In today’s Financial Times, Patti Waldmeir in her article The Renationalisation of American Justice praises the development of arbitration as a good thing. “Over the past 20 years, America has created a superior system of second-hand justice: arbitration, mediation, and other increasingly creative forms of privatised justice have replaced the elusive American trial,” she writes. “But in a world where only 2 per cent of lawsuits ever get to trial, second-hand justice from an arbitrator is better than none at all.”

She also raises some concerns in Congress and elsewhere that arbitration has some negative aspects. In Congress, she writes, “the complaint is that Americans are being denied their day in court when they sign contracts that force them to arbitrate disputes with companies that provide everything from their mobile phones to their jobs.”

A recent post in the WSJ Law Blog called The Supremes Arbitrate Arbitration reported that the Supreme Court is considering in Hall Street v.

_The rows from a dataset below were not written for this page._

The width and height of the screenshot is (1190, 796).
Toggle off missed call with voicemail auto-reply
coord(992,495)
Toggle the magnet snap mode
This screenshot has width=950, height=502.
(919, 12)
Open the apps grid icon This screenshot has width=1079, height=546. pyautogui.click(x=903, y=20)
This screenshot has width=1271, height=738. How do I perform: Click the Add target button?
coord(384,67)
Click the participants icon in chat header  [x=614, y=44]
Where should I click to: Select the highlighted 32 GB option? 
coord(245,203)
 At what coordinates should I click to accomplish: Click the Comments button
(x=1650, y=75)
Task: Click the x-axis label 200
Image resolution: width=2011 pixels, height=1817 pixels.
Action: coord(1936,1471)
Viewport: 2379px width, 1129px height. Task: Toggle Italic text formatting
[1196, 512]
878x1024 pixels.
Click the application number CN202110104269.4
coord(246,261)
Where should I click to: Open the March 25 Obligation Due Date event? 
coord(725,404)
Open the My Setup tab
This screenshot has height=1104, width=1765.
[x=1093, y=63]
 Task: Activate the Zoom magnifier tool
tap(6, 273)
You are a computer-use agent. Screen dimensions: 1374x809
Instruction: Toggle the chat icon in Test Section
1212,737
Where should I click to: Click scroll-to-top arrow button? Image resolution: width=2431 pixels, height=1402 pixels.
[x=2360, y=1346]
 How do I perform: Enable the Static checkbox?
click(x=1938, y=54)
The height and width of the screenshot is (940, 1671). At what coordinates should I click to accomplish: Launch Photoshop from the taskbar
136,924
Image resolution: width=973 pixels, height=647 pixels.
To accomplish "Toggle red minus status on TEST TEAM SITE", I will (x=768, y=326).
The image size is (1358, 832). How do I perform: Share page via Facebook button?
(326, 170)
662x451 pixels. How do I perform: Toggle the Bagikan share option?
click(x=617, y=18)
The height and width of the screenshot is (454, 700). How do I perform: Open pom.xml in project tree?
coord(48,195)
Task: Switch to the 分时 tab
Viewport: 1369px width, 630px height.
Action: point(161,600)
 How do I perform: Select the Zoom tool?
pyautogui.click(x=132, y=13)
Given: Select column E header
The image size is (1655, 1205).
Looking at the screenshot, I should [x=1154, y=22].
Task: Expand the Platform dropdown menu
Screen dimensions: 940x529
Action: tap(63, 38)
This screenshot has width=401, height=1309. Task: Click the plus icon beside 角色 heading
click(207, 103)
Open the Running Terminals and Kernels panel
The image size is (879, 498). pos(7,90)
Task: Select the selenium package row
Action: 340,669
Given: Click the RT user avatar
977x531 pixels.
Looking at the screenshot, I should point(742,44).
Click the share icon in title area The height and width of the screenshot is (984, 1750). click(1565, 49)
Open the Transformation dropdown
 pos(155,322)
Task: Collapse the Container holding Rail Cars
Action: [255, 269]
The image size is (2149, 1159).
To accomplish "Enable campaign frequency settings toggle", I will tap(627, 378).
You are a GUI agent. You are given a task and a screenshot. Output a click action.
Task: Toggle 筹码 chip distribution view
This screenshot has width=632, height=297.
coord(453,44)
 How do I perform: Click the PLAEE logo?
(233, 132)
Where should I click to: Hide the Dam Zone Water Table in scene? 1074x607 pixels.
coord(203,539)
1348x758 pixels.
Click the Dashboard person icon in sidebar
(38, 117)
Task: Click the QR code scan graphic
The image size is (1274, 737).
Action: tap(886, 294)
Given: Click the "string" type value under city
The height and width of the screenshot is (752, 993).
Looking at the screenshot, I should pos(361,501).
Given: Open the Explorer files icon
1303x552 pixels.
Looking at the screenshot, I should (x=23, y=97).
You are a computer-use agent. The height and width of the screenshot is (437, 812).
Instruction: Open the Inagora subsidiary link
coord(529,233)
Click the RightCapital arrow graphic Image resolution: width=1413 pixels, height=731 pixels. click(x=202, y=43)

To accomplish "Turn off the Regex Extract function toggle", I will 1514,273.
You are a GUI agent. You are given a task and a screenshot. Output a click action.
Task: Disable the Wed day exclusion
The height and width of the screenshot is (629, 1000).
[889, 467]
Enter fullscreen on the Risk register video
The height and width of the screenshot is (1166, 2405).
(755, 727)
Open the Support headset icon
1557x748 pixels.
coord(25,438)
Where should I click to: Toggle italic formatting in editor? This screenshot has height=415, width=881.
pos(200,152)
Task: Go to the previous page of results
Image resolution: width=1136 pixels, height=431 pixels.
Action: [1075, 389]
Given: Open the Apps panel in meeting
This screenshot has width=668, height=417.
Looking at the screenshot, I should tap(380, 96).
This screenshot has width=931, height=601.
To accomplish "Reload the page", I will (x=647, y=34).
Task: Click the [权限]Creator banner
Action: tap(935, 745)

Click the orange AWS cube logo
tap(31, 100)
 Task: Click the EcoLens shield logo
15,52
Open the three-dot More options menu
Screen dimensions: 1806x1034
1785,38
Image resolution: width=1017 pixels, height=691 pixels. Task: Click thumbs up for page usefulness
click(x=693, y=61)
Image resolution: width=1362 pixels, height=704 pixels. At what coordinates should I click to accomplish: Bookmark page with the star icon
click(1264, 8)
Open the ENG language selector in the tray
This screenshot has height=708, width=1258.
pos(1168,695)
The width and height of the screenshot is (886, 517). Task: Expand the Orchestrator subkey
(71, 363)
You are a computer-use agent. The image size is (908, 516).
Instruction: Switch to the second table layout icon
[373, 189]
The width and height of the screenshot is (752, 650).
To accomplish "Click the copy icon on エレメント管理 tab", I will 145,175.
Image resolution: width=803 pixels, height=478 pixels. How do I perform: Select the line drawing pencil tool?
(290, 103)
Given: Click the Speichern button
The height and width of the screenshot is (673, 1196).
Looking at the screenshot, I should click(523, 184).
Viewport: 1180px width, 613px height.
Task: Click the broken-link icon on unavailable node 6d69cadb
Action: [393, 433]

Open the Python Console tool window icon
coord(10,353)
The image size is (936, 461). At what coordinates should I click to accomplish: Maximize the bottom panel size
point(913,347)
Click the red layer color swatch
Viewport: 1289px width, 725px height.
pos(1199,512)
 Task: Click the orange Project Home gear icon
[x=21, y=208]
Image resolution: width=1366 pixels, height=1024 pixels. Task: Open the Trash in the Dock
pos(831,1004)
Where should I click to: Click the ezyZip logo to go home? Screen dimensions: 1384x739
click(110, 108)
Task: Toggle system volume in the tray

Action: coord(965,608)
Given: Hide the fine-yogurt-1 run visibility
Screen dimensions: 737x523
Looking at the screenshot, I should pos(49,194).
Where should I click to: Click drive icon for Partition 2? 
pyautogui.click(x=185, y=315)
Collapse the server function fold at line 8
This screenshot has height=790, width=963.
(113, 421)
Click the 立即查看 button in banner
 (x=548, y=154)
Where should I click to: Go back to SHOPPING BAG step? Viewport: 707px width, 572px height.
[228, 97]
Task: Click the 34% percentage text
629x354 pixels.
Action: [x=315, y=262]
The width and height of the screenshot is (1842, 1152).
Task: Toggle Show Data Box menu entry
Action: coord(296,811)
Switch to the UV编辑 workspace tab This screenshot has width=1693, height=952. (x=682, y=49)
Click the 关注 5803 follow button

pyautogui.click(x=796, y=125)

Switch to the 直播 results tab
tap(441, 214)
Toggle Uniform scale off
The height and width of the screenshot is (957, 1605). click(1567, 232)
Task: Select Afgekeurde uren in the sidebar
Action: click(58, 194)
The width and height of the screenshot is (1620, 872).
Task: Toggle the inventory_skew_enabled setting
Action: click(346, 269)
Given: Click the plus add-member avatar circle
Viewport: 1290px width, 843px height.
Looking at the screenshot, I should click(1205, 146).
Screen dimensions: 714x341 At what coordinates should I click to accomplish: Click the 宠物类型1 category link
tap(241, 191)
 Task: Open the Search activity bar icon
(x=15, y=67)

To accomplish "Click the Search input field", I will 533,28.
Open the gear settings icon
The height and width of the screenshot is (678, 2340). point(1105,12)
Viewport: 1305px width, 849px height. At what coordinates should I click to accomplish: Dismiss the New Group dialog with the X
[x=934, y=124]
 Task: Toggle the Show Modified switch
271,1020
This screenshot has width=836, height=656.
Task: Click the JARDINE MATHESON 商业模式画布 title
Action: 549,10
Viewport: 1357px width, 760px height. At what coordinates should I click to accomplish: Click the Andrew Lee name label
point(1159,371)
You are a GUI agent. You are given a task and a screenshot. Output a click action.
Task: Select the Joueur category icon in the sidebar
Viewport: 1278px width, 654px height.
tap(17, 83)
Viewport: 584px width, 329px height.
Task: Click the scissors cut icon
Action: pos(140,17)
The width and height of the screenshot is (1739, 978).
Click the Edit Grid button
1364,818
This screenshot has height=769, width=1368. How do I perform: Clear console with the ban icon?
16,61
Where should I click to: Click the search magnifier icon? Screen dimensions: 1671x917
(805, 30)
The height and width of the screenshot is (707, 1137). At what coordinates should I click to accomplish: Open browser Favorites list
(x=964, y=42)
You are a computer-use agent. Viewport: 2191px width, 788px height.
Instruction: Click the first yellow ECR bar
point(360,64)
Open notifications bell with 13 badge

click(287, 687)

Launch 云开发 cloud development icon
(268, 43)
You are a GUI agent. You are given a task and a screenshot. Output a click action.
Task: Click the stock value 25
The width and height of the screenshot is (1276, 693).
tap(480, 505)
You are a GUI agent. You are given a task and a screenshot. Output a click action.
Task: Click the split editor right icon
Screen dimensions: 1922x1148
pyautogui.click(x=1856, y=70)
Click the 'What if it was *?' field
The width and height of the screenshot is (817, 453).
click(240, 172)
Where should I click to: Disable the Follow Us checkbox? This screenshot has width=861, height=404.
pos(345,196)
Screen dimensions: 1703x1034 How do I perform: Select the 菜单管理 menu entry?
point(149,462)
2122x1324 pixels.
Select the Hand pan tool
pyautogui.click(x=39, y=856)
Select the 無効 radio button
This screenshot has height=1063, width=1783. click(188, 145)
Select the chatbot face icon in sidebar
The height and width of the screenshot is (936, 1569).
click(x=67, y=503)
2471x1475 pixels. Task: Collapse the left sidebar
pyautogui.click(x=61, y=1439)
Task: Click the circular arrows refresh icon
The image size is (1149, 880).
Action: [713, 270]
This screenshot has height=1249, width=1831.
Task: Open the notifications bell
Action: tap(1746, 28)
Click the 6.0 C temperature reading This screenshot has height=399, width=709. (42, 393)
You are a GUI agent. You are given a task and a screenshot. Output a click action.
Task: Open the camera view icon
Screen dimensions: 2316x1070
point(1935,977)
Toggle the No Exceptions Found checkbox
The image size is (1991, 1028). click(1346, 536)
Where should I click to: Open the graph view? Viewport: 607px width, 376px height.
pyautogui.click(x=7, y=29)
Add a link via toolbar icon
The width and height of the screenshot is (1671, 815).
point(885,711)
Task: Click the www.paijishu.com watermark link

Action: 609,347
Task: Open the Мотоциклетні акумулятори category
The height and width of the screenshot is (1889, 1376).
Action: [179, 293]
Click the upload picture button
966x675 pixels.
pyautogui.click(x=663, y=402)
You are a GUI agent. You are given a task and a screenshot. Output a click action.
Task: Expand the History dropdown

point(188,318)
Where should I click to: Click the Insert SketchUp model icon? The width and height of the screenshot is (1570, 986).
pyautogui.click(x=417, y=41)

Mattel whether the Federal Arbitration Act prevents a federal court from enforcing a party’s clearly expressed agreement to appeal an arbitration award rather than the limited grounds of appeal provided for in the FAA. The FT article says that the case raises a host of important questions. “What role should the government have in supervising the private resolution of disputes? Should rivals who agree to arbitrate a dispute privately also have the right to call in a judge at the last minute, to pronounce on whether the deal is fair? Or would that defeat the whole purpose of privatising justice?”

Will arbitration replace the court house? Is it as good as or better than the courts? Is it biased in favor of corporate America?